THE TASK:
Render the records as a JSON list of strings, one string per line, starting with the line that contains "Viewport: 548px width, 754px" and going on through the end of the records, with blank lines skipped. Leave out the pictures.

Item position entries

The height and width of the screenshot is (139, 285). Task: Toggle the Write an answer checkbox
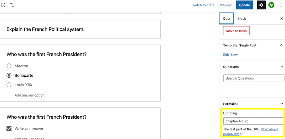click(x=9, y=129)
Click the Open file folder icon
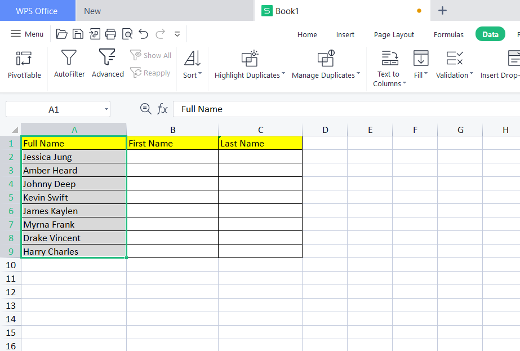 62,34
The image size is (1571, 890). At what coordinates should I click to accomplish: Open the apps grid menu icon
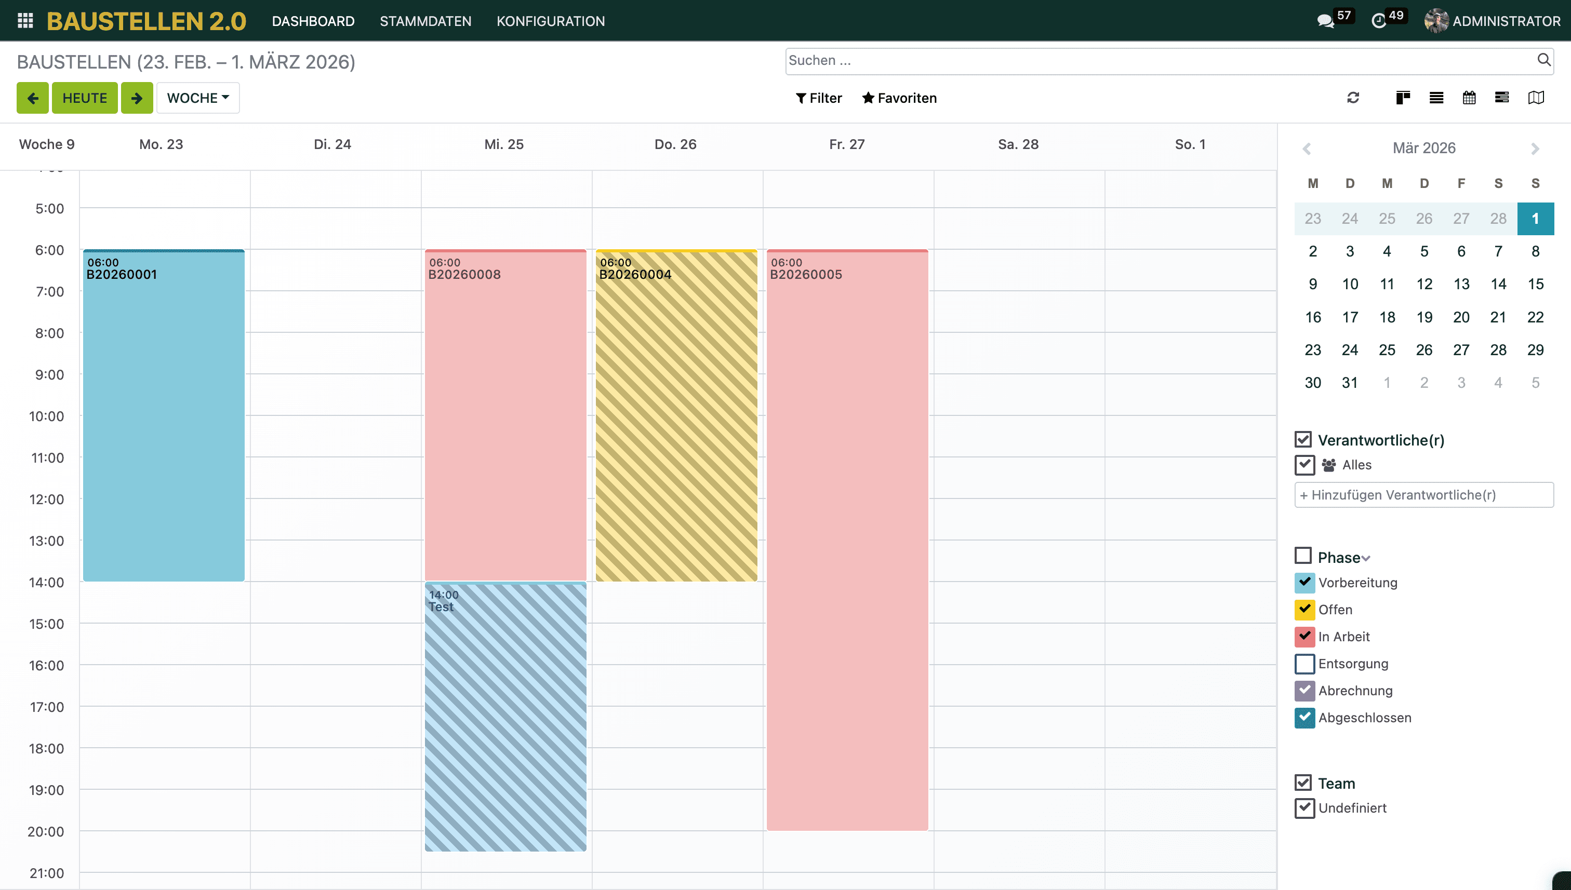coord(25,21)
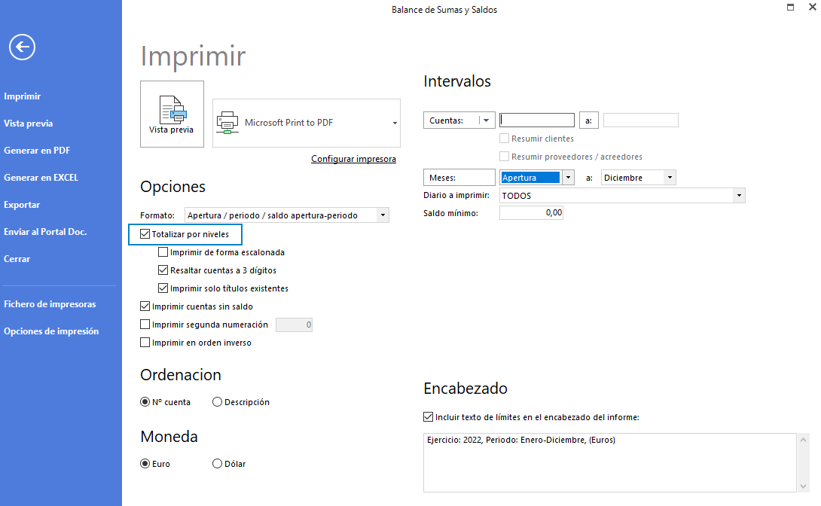Image resolution: width=821 pixels, height=506 pixels.
Task: Open Enviar al Portal Doc. option
Action: (45, 232)
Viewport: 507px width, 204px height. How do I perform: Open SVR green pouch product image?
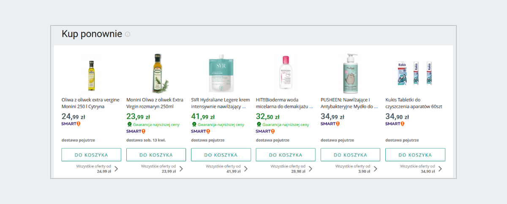220,73
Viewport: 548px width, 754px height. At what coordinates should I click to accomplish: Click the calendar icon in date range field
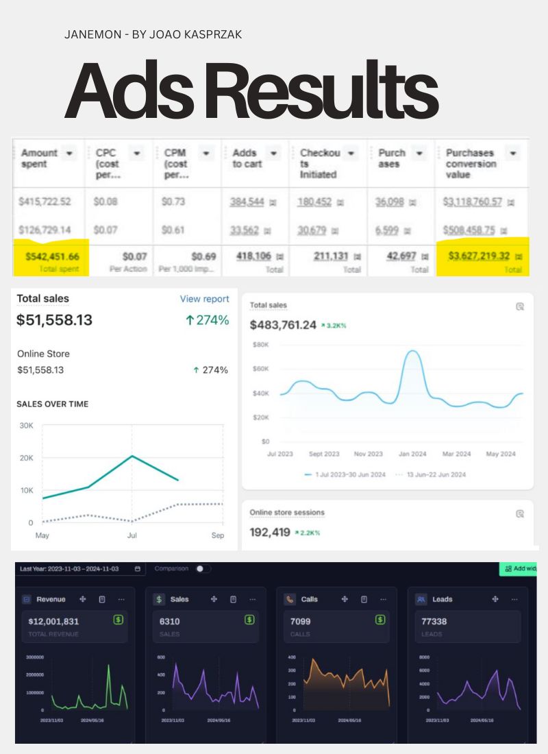138,569
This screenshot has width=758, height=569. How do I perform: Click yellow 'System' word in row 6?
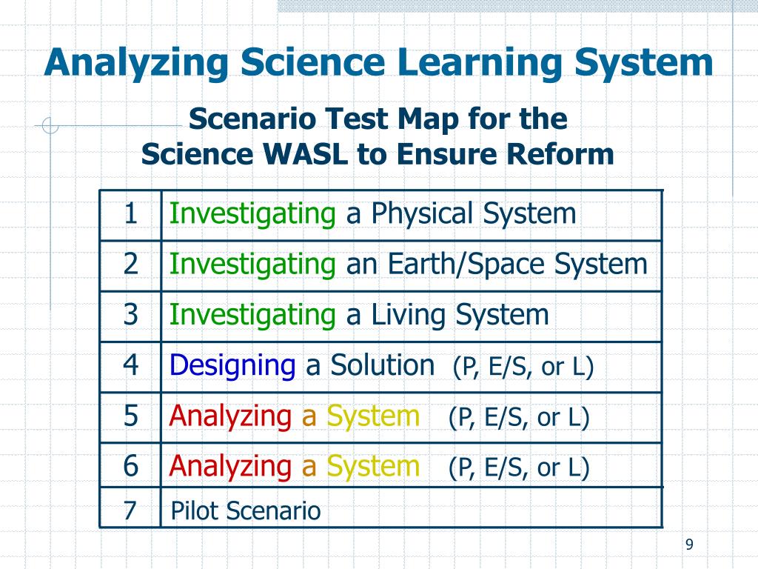[x=373, y=467]
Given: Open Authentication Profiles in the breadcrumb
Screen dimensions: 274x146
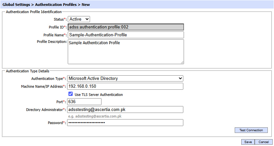Looking at the screenshot, I should (56, 5).
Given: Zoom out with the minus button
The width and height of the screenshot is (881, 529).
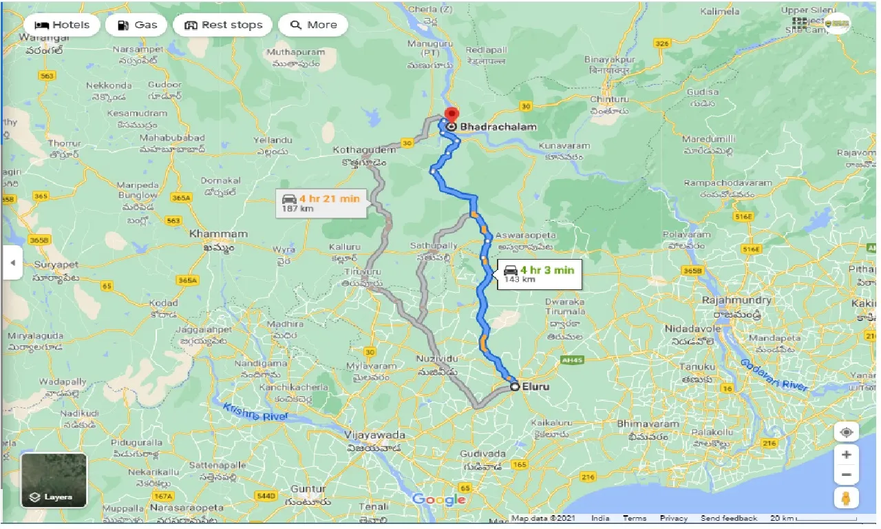Looking at the screenshot, I should [846, 475].
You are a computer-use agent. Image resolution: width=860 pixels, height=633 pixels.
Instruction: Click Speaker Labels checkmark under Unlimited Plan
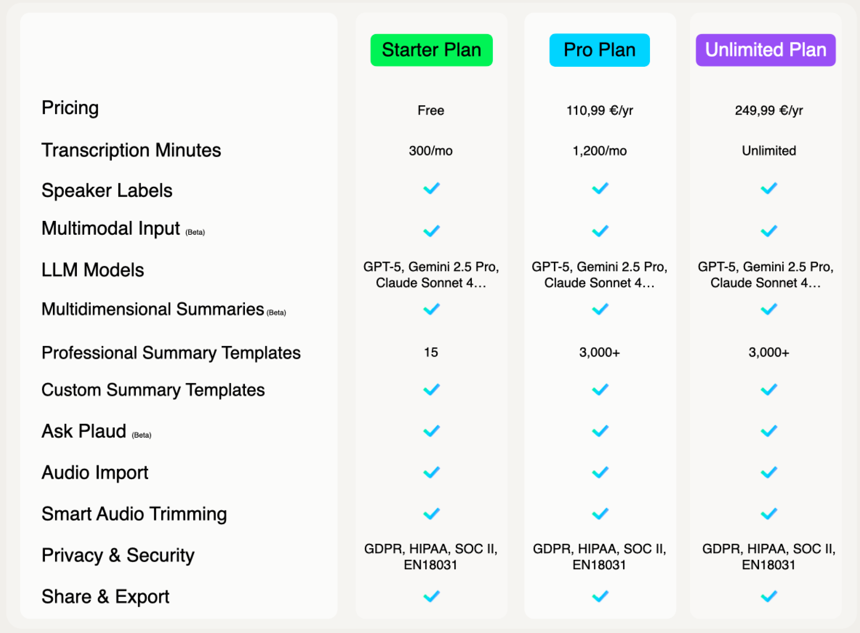[x=768, y=188]
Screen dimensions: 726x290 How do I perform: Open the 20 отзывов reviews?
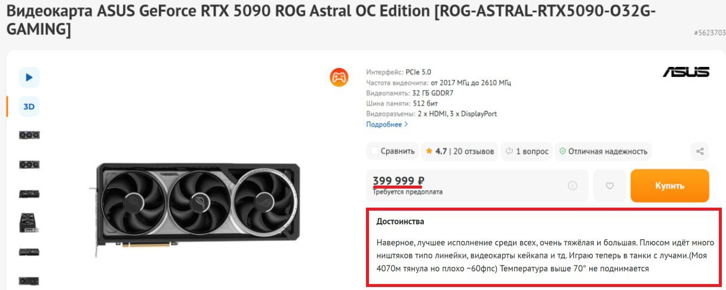(474, 152)
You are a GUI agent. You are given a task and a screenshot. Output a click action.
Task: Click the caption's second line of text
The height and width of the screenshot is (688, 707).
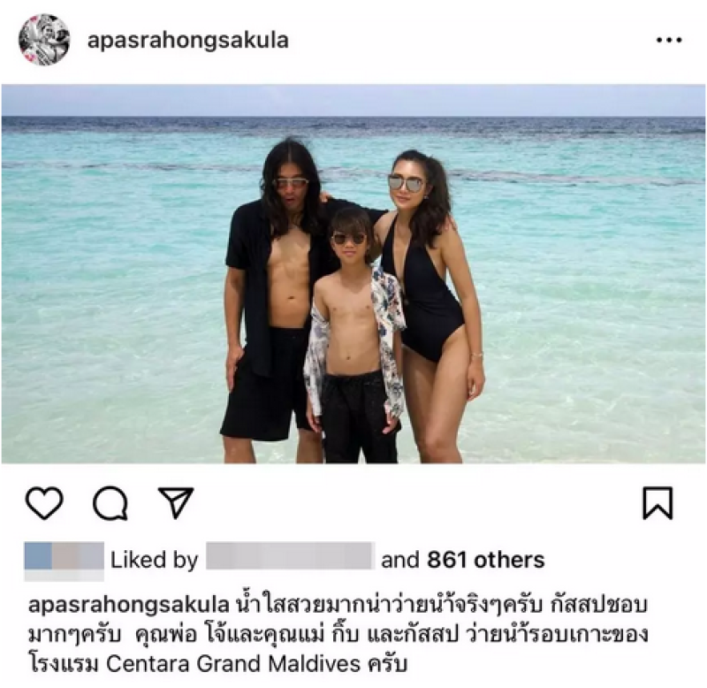point(338,634)
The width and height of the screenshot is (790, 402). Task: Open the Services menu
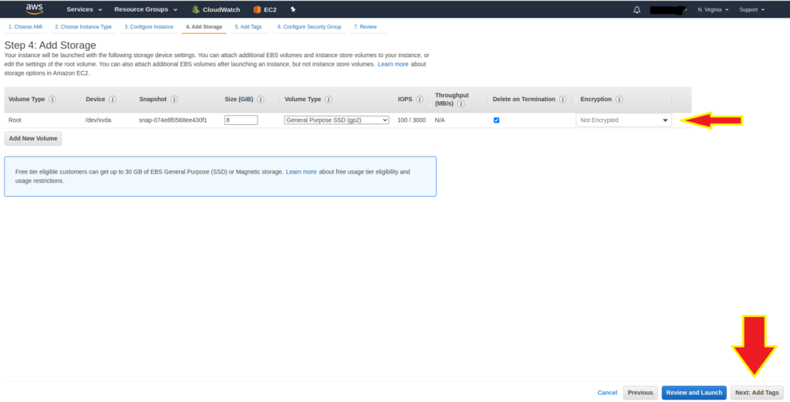click(x=84, y=10)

OUTPUT OF THE EXERCISE:
[
  "Viewport: 548px width, 754px height. At what coordinates should I click to accomplish: Click the calendar icon in date range field",
  "138,569",
  "This screenshot has width=758, height=569. How do I perform: Click yellow 'System' word in row 6?",
  "[x=373, y=467]",
  "Given: Open Authentication Profiles in the breadcrumb",
  "Screen dimensions: 274x146",
  "Looking at the screenshot, I should (56, 5).",
  "Given: Zoom out with the minus button",
  "The width and height of the screenshot is (881, 529).",
  "Looking at the screenshot, I should [846, 475].",
  "You are a computer-use agent. Image resolution: width=860 pixels, height=633 pixels.",
  "Instruction: Click Speaker Labels checkmark under Unlimited Plan",
  "[x=768, y=188]",
  "Screen dimensions: 726x290 How do I perform: Open the 20 отзывов reviews?",
  "(474, 152)",
  "You are a GUI agent. You are given a task and a screenshot. Output a click action.",
  "Task: Click the caption's second line of text",
  "The height and width of the screenshot is (688, 707).",
  "point(338,634)",
  "The width and height of the screenshot is (790, 402). Task: Open the Services menu",
  "click(x=84, y=10)"
]